_WHAT NEEDS TO BE DONE_
For each line of the data below that holds "beside", copy the line.

+++ RECORDED INFORMATION +++

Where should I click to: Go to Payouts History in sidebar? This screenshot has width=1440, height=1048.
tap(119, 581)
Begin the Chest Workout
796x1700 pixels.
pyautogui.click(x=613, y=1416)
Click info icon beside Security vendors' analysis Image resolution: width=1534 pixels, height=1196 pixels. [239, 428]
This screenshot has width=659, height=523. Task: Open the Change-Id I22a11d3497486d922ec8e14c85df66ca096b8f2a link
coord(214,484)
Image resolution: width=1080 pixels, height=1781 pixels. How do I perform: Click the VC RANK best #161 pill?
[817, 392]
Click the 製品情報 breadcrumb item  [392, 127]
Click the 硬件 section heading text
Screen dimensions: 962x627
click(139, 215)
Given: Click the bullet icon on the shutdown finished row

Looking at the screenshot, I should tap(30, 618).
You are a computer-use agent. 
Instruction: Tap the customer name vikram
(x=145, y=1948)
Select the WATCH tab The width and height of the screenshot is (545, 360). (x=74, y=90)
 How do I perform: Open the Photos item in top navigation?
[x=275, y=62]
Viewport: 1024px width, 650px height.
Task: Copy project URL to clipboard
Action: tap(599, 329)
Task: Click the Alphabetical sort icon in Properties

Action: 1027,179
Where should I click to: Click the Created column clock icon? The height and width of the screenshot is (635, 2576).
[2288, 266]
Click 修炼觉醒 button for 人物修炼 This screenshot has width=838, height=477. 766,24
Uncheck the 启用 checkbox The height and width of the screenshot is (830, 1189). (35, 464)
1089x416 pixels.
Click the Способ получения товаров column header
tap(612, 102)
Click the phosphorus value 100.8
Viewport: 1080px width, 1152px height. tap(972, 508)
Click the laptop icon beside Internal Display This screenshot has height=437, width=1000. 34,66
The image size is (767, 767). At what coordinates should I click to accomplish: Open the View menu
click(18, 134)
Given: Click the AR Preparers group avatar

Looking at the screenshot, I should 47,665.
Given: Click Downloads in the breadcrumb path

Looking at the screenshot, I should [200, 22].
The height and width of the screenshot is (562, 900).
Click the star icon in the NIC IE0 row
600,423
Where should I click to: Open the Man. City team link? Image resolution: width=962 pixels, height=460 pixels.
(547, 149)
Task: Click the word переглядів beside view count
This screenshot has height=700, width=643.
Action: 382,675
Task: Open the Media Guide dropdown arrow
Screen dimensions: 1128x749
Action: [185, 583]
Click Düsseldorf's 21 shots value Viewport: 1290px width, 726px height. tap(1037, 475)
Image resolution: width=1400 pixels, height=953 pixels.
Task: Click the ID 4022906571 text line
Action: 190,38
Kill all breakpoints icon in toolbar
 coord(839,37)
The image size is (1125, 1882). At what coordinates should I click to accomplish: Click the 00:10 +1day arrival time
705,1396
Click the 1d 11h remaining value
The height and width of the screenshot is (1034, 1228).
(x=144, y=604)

+++

_ANSWER TO THE PROBLEM_
Click info icon beside Security vendors' analysis Image resolution: width=1534 pixels, height=1196 pixels. [239, 428]
Click the laptop icon beside Internal Display This screenshot has height=437, width=1000. 34,66
Task: Click the word переглядів beside view count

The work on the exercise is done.